907.sum-of-subarray-minimums.md

907. Sum of Subarray Minimums

Clarification Questions

• No, it's clear from problem description.

Test Cases

Normal Cases

Input: 
Output: 

Edge / Corner Cases

Input: 
Output: 

Monotonic Stack

Idea! We will find the smallest number and see how many time does the smallest number contribute to the sum of min(b) in the subarray.

Suppose we have a smallest number 2 in our array X X X X 2 X X X, we will find out that how many time does 2 contribute to the sum of min(b). We can keep looking at the left and right hand side until we find the number that is smaller than 2.

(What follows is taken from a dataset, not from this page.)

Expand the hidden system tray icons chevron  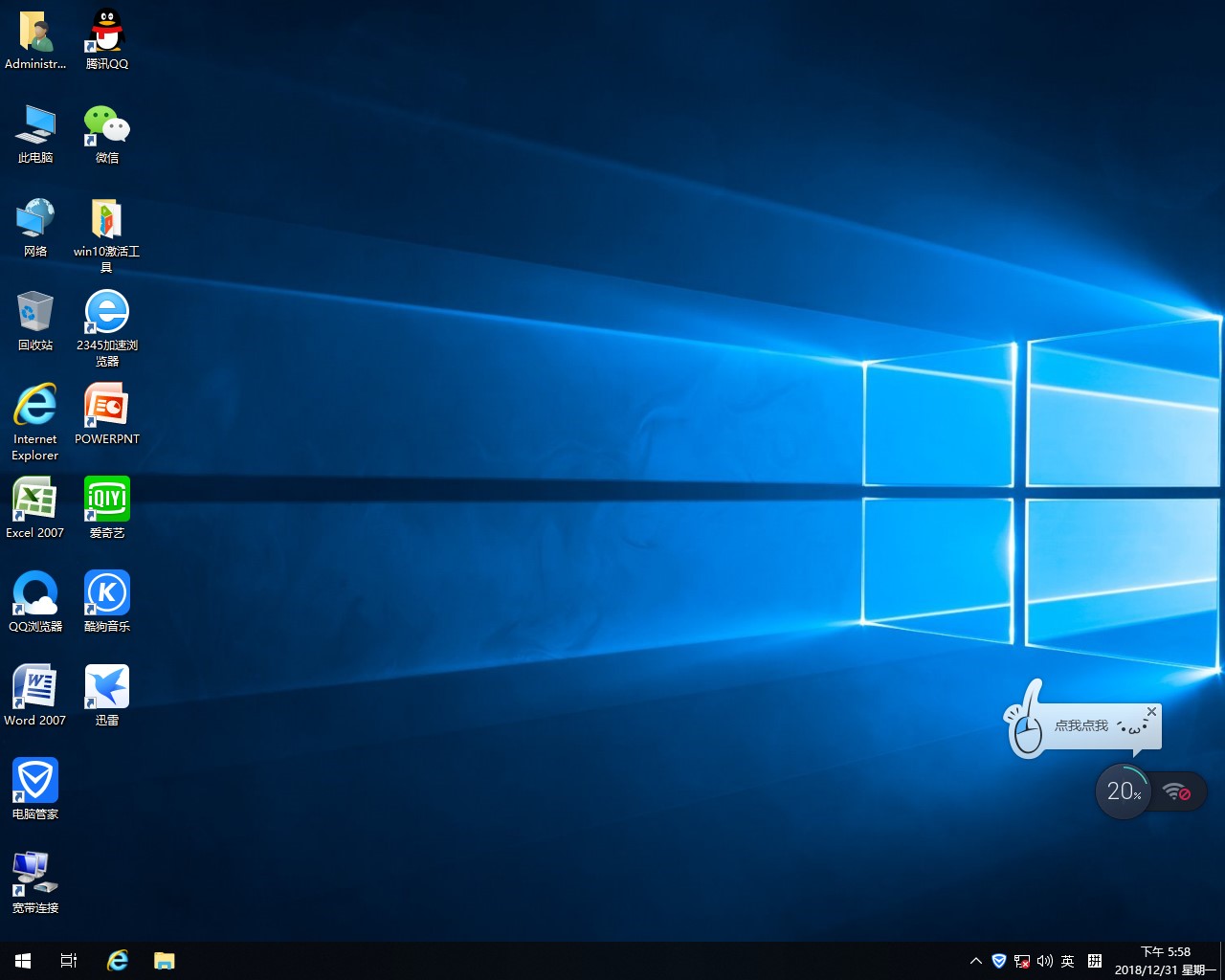[x=976, y=961]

// Search the smaller number from left and right hand side
X X X X 2 X X X
  <-----*----->

// This is the range that the subarray contains 2 and contributes the min(b)
X X 0 3 2 4 5 1 
      |-*---|

We will keep looking for the previous and next smaller numbers. (prevSmaller, nextSmaller).

Then 2 contributes to the sum of min(b) from all the subarrays ranging from [3, 2, 4, 5] that contains 2, that is all the subarrays begin from [3, 2], end at [2, 4, 5], so there are 2 * 3 subarrays.

/// The possible start of subarray that contains 2.
[3, 2, _, _]

/// The possible end of subarray that contains 2.
[_, 2, 4, 5]

Pitfalls

1. What if we can't find the previous or next smaller number? We have to set -1 or n to indicate that there is no such number.

index -1, 0, 1, 2, 3, 4, 5, 6, 7
value     3  5  1  2  4  5  9
       |--------*--------------|

2. What if we have the same smallest number?

... 2 3 2 4 5 2 ...
    |---*-----|

There are duplicate 2 (leftmost and rightmost), which one contributes to min(b) in ..., 2 3 2 4 5 2, ...? To prevent duplicate calculation, we treat the first 2 the minimum number and ignore other duplicate 2, so we will stop looking for previous smaller if it's the same number, but we won't stop for next smaller.

...2 5 6 2 3 2 4 5 2 8 2 9 1
         |---*-------------|

Nice Explanation Video: https://www.youtube.com/watch?v=TZyBPy7iOAw

private val mod = 1000000000 + 7

fun sumSubarrayMins(arr: IntArray): Int {
    val n = arr.size
    // Index, we have to provide the default value to indicate not found
    val nextSmaller = IntArray(n) { n }
    val prevSmaller = IntArray(n) { -1 }

    // Index, we have to calculate the length of subarray
    val stack = Stack<Int>()
    for (i in 0 until n) {
        while (stack.isNotEmpty() && arr[stack.peek()] > arr[i]) {
            val index = stack.pop()
            nextSmaller[index] = i
        }
        stack.push(i)
    }
    stack.clear()
    for (i in n -1 downTo 0) {
        // There is "equal" operator, we treat the first duplicate numbers as smaller number
        while (stack.isNotEmpty() && arr[i] <= arr[stack.peek()]) {
            val index = stack.pop()
            prevSmaller[index] = i
        }
        stack.push(i)
    }

    // Use Long type to prevent overflow
    var result = 0L
    for (i in 0 until n) {
        val sum: Long = arr[i].toLong() * (nextSmaller[i] - i).toLong() % mod * (i - prevSmaller[i]) % mod
        result = (result + sum) % mod
    }
    return result.toInt()
}

• Time Complexity:: O(n) to iterate the whole array and each element is pushed and popped at most once.
• Space Complexity:: O(n) for stack and arrays to store the previous and next smaller index.